Une décennie en revue
Son film "Mai 68 avant l'heure"* passe ainsi en revue la décennie qui précéda le mouvement social français sous l'angle suisse. Il raconte en 52 minutes comment cette "société très corsetée se décrispe un peu" en écoutant de la musique yéyé et au fil de manifestations pacifistes.
Mais parcourir les années 1960 avec Alex Mayenfisch, c'est aussi (re)découvrir une forme d'insolence et une société figée qu'on a oubliées. Un temps où les filles n'avaient pas le droit d'aller à l'école en pantalon et où porter un jean était mal vu.

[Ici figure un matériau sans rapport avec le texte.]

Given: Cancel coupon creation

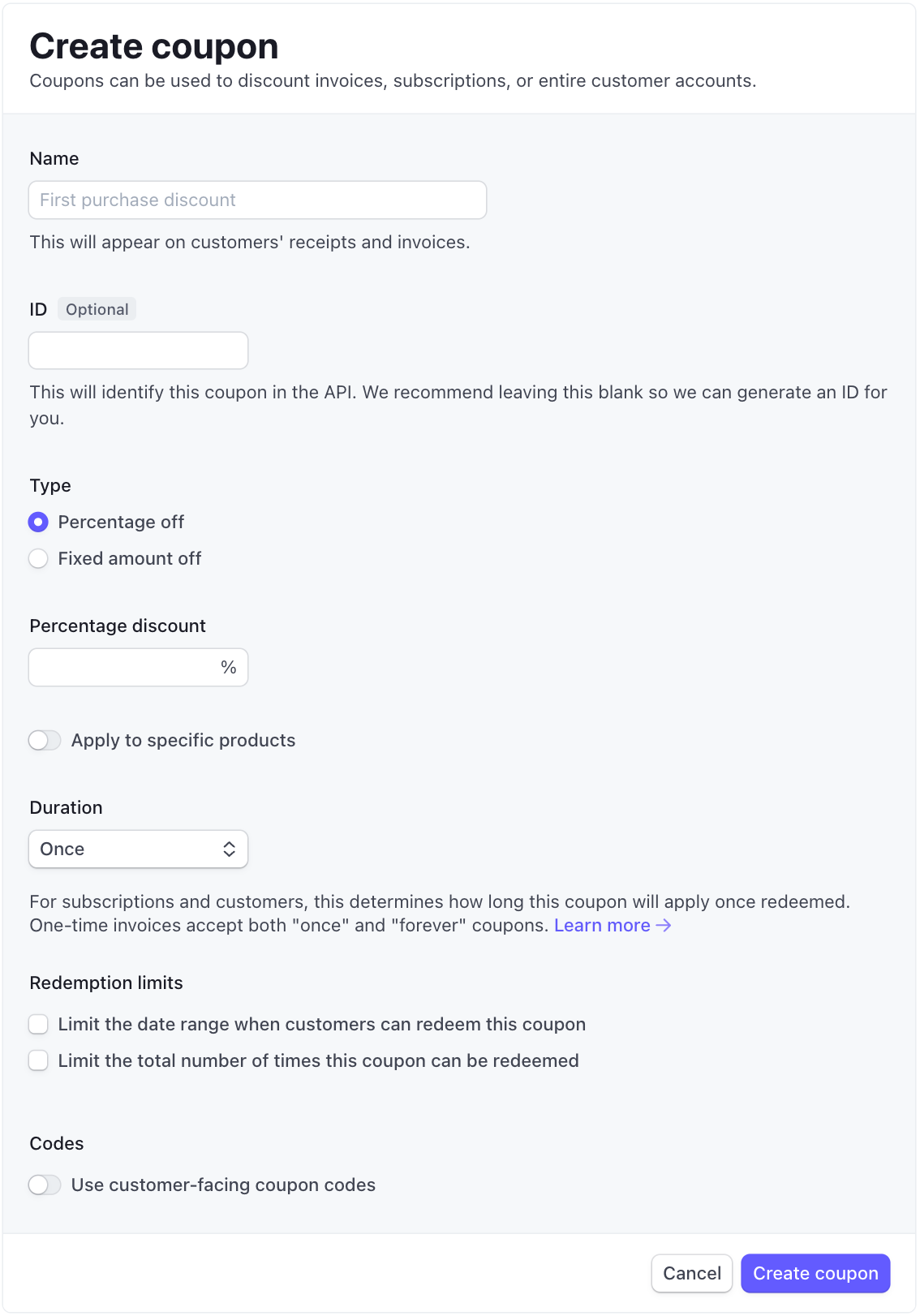Looking at the screenshot, I should (691, 1273).
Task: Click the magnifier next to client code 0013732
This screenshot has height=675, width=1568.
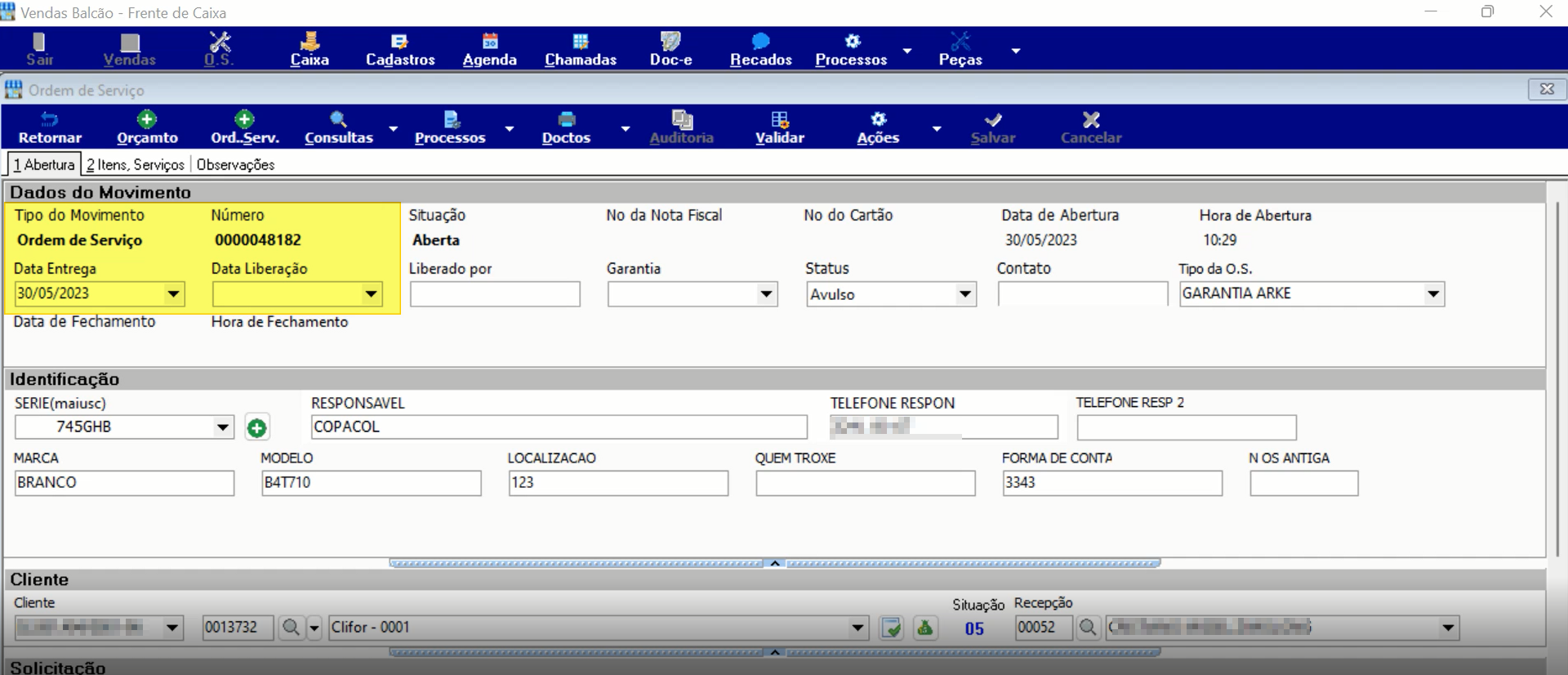Action: [291, 628]
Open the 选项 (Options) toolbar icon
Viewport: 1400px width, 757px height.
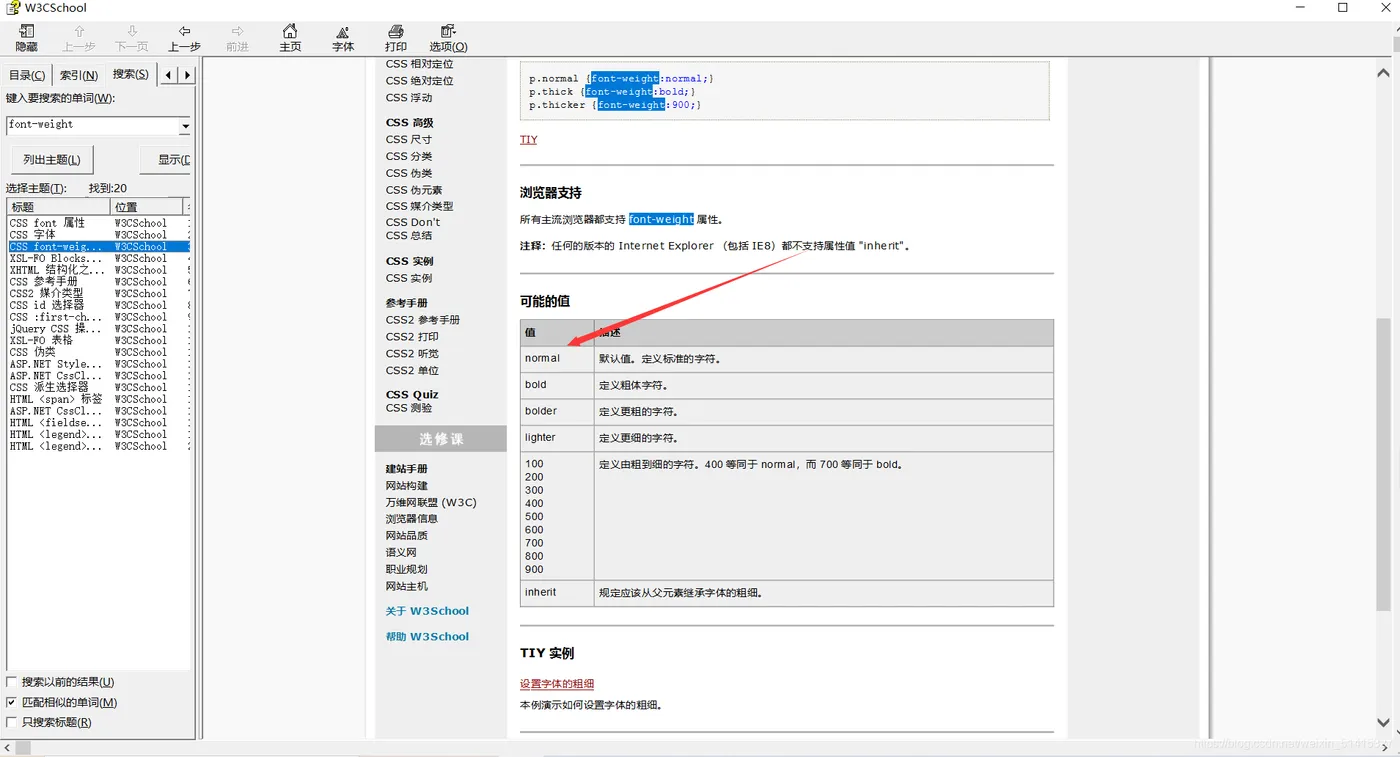pos(447,38)
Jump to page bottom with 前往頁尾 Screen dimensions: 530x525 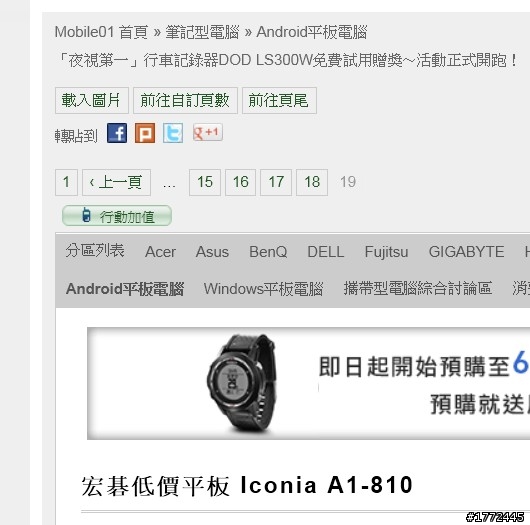coord(279,100)
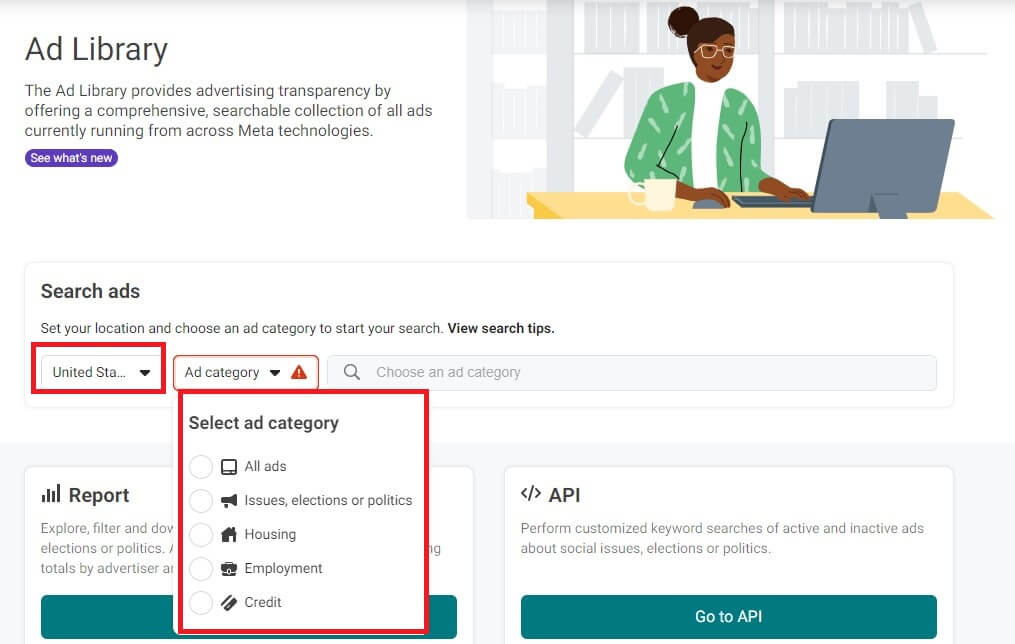Screen dimensions: 1015x644
Task: Click the Housing house icon
Action: point(229,535)
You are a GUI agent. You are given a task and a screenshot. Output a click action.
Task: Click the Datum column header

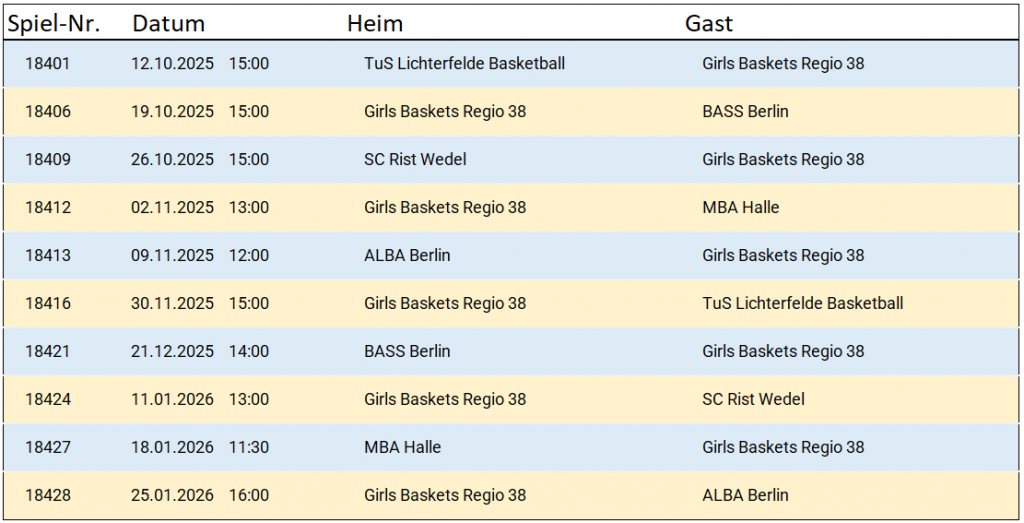(x=168, y=23)
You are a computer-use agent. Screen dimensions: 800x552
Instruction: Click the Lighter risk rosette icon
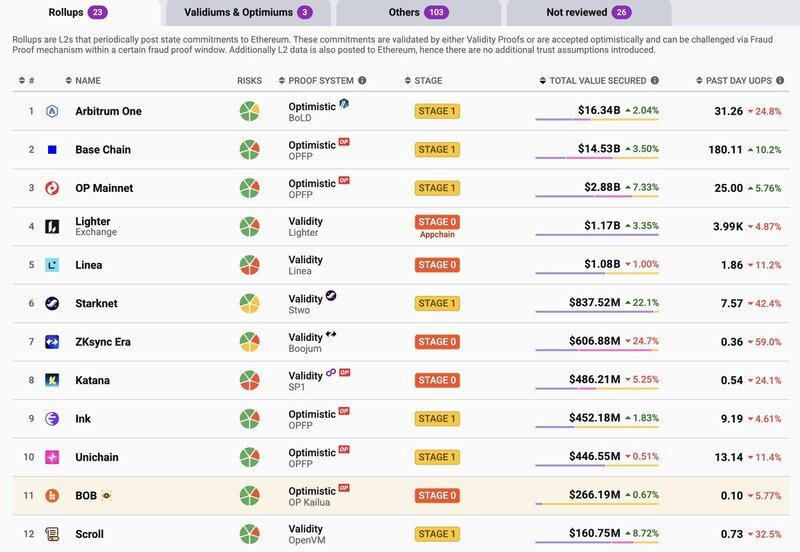point(249,227)
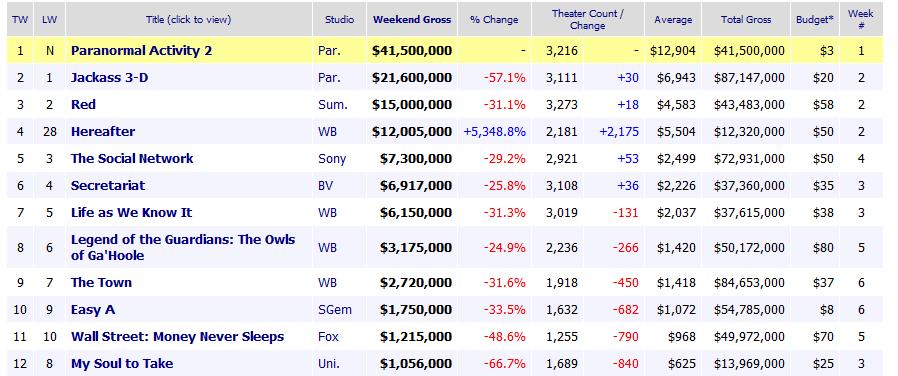The height and width of the screenshot is (376, 898).
Task: Open My Soul to Take link
Action: pos(122,363)
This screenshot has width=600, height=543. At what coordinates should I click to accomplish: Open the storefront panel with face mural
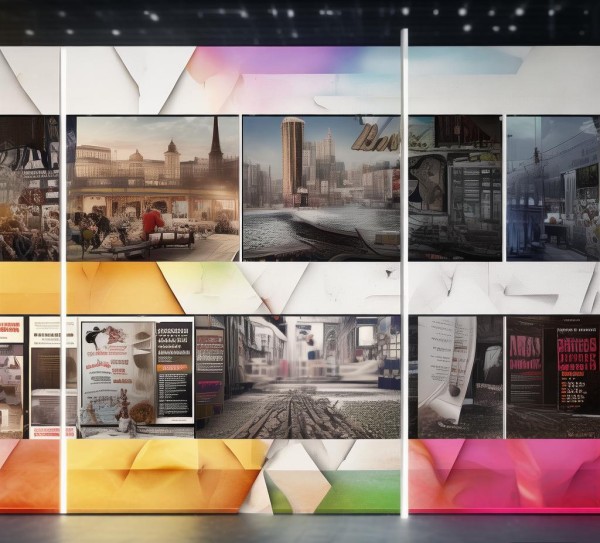455,189
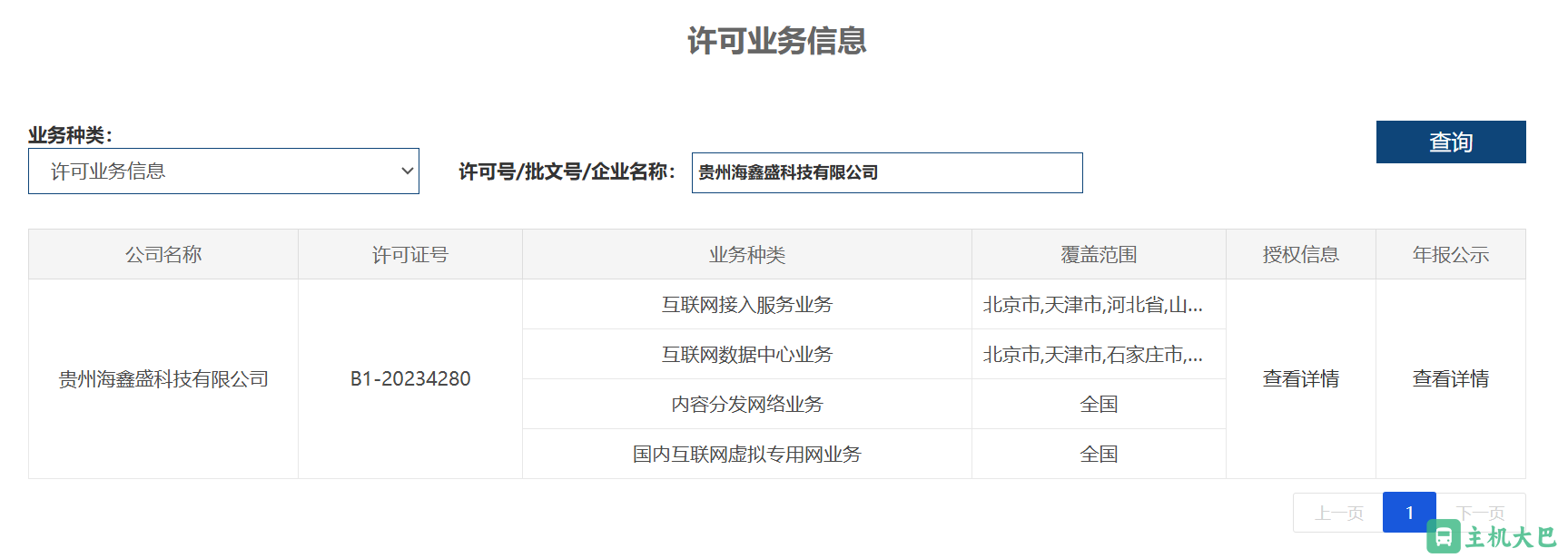Open 查看详情 under 年报公示 column
Viewport: 1568px width, 558px height.
[x=1450, y=379]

A cette époque, les bars à café avec jukebox émergaient peu à peu, des lieux "où on buvait très peu d'alcool", mais des lieux de rencontres réservés aux jeunes, où ils partageaient leurs valeurs, refaisaient le monde et interrogeaient l'ordre établi.
"Il faut être lucides, la part des jeunes qui avaient une conscience politique représentait une minorité, mais cela a lancé une dynamique qui les a fait se sentir partie prenante dans la société", relève Alex Mayenfisch. "Après 68, cela a permis l'éclosion des mouvements féministes et antinucléaires".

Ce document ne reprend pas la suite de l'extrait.